Long-term unemployment

—that is, unemployment lasting longer than six months—is three times as high at the peak of the business cycle as it was in the 1960s. During economic downturns, the picture is even more worrisome. Long-term unemployment has been unusually high in each of the last two recessions, and educated and professional workers are most likely to experience it.

Health Insecurity— 46.6 million Americans lack health insurance, up from around 24 million in 1980. All of the decline is due to a drop in the scope and generosity of employer-provided health coverage. In 1980, the majority of employers at medium-to-large companies paid 100 percent of the premium for family health coverage. Today, fewer than a quarter do.

— Over a two-year period, more than 80 million adults and kids—one out of three nonelderly Americans—spend some time without the protection against ruinous health care costs that health insurance offers, and more than 50 million are uninsured for more than six months.

— One out of six working-age adults are carrying medical debt, and medical costs and crises were a factor in as many as 700,000 personal bankruptcies in 2001.

— Medicaid is now officially available to every poor child in America; yet the share of children who are uninsured has barely dropped and is still well above its level in the late 1970s. Only about 60 percent of poor children had health insurance coverage in 2002, and most of those who were uninsured lived in working families.

— With the exception of the recent prescription drug bill, Medicare coverage has remained largely unchanged since the 1960s, and still does not include a cap on catastrophic costs.
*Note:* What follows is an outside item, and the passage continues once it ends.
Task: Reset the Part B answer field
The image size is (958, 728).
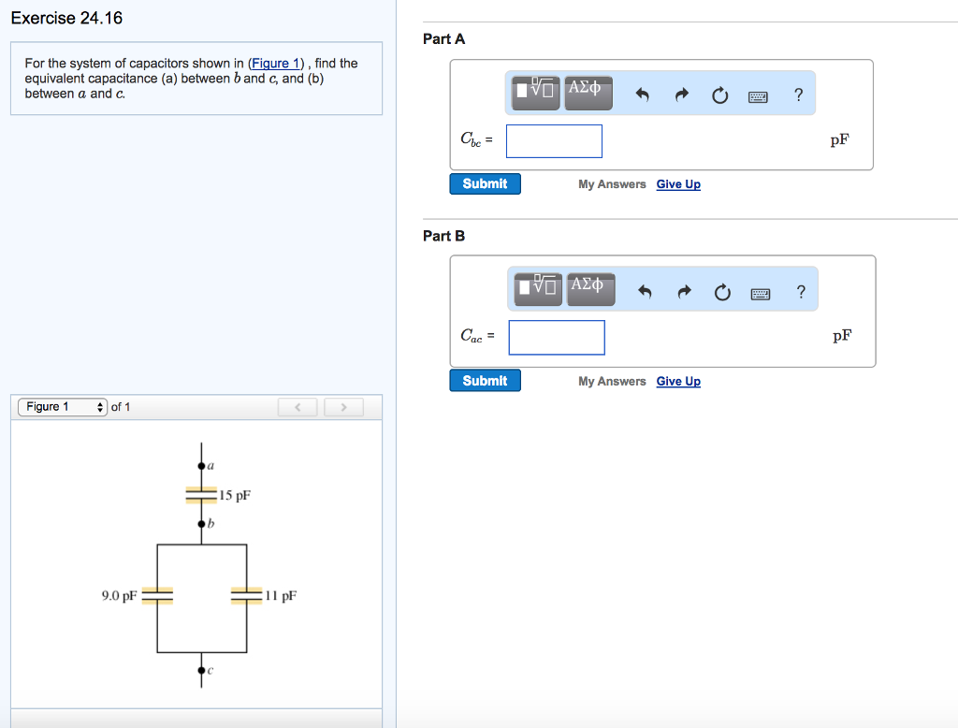Action: point(722,291)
As a result, seniors are actually paying a larger share of their income on medical care today than they did at the time of Medicare’s passage.

Retirement Insecurity

— In 1980, more than 80 percent of large and medium-sized corporations offered traditional “defined-benefit” pensions that provide a predetermined monthly benefit for the remainder of a worker’s life. Today, less than a third do. Instead, companies that provide plans now offer “defined-contribution” plans, such as the 401(k), in which returns are neither predictable nor assured.
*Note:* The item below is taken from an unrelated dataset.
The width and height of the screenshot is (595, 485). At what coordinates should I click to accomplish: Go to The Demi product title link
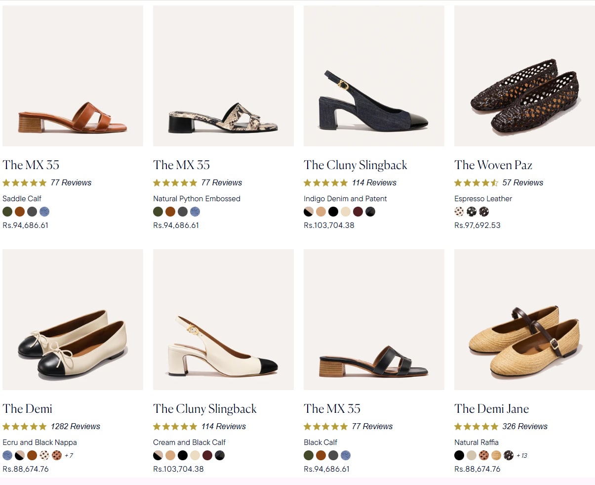[28, 409]
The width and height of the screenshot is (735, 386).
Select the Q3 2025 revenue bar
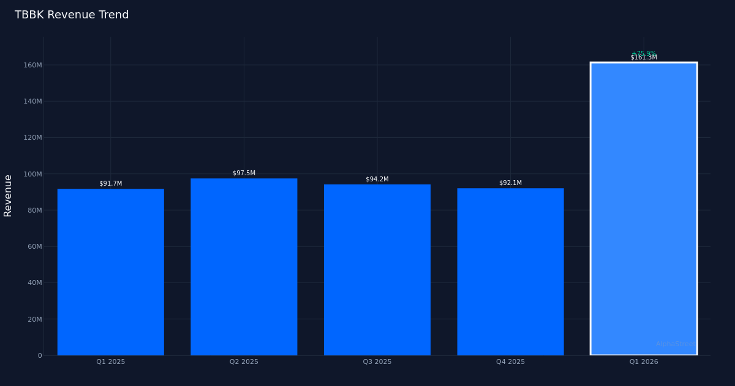tap(377, 270)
— Between 1989 and 1998—a decade in which 401(k) coverage exploded and the stock market boomed—the share of families nearing retirement that found themselves likely to live on less than half of their prior income in retirement increased by a third, to more than 40 percent.

— Roughly three-quarters of 401(k) account holders in 2002 had less than the widely cited average of $47,000 in their account. The median among account-holders—which is a better measure of what’s typical—was around $13,000. And all these figures include only those who have 401(k)s. Only 53 percent of workers have access to a defined-contribution pension plan, and only 42 percent contribute to one.

— More than $100 billion dollars a year in lost income tax revenues is used to subsidize 401(k)s and other pension plans. Two-thirds of this total goes to the richest 20 percent of Americans, only 12 percent to the bottom 60 percent of Americans on the income ladder.